• _THE TASK_: How many lines of these entries hold the string "computer"? Reply with the number alone.
== Segment start ==
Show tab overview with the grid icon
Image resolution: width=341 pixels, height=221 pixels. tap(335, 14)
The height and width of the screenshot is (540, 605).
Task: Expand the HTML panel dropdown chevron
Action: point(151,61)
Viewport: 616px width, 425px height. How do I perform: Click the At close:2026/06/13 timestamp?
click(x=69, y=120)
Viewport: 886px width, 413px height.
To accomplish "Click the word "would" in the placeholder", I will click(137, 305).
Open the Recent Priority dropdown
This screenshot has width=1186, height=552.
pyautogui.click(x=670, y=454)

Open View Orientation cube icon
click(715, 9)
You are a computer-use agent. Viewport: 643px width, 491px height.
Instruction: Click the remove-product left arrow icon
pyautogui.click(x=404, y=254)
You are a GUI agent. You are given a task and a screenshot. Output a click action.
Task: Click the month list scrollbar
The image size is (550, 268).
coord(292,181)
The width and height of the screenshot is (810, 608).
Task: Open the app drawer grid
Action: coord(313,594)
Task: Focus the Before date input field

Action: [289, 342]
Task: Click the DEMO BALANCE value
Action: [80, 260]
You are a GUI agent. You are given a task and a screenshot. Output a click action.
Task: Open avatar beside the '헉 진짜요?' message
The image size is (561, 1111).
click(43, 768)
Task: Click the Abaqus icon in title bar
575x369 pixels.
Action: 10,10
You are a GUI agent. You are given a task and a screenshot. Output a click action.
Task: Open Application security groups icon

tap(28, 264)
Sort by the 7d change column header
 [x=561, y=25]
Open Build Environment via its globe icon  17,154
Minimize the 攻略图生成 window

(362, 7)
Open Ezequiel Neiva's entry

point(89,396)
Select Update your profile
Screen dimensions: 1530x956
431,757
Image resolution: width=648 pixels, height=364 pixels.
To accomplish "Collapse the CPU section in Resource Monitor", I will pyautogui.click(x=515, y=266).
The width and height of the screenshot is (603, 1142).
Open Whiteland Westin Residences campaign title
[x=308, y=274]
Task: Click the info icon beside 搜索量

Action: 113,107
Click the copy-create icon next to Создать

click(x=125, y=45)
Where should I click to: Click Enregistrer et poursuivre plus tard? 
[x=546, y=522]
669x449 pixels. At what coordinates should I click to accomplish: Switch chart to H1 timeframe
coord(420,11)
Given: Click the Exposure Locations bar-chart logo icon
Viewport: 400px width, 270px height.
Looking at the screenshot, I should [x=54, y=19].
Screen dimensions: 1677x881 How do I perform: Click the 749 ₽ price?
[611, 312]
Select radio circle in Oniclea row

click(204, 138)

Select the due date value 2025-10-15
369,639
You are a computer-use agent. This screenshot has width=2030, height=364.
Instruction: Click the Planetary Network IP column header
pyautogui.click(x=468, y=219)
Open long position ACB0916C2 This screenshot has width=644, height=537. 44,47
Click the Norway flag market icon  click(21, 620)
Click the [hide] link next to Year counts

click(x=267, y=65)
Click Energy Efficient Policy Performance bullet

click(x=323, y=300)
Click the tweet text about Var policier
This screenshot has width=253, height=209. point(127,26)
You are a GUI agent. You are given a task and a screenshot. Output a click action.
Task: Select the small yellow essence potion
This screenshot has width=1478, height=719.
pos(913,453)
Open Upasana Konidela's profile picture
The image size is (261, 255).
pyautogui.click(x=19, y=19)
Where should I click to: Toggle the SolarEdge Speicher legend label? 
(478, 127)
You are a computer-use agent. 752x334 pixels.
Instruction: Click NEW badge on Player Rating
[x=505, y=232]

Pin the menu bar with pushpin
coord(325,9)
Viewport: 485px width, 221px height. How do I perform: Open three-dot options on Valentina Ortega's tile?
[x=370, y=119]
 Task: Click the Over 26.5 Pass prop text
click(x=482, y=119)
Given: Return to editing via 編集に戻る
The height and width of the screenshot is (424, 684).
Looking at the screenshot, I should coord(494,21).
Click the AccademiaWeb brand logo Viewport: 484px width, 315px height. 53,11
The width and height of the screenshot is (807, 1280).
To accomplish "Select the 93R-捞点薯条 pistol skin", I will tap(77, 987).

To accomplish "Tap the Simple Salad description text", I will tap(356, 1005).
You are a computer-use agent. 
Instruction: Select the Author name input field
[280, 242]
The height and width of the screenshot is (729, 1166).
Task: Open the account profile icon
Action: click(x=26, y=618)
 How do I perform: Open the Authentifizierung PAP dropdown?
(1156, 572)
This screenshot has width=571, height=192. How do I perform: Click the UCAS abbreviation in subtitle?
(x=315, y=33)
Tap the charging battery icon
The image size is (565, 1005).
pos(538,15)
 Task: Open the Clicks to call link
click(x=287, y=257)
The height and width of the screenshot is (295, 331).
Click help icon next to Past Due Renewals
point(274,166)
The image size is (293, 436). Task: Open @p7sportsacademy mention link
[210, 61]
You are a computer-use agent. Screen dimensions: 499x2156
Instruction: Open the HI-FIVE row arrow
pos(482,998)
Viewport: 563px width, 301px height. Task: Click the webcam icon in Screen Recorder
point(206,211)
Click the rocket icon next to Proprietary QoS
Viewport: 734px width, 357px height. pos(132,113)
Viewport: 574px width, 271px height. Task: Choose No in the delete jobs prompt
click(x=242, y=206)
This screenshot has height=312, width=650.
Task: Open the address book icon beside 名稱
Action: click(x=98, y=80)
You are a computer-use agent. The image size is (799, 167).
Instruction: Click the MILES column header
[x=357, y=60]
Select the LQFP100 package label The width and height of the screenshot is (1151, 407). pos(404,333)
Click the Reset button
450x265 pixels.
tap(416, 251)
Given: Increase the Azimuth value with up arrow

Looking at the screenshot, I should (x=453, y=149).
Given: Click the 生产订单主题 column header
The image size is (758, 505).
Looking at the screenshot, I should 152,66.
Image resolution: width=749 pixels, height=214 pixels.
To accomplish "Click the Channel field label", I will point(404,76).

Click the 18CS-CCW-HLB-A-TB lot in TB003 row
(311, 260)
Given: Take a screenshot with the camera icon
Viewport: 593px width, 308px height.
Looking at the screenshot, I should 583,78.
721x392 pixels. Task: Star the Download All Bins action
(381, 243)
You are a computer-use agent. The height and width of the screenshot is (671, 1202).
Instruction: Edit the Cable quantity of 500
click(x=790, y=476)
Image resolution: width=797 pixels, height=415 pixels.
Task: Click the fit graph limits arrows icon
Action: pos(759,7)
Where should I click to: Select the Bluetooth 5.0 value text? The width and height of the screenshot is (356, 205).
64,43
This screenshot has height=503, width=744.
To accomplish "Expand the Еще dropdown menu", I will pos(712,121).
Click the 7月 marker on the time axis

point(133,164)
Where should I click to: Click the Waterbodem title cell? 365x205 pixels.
== Segment end ==
• _FINISHED EXERCISE_: 7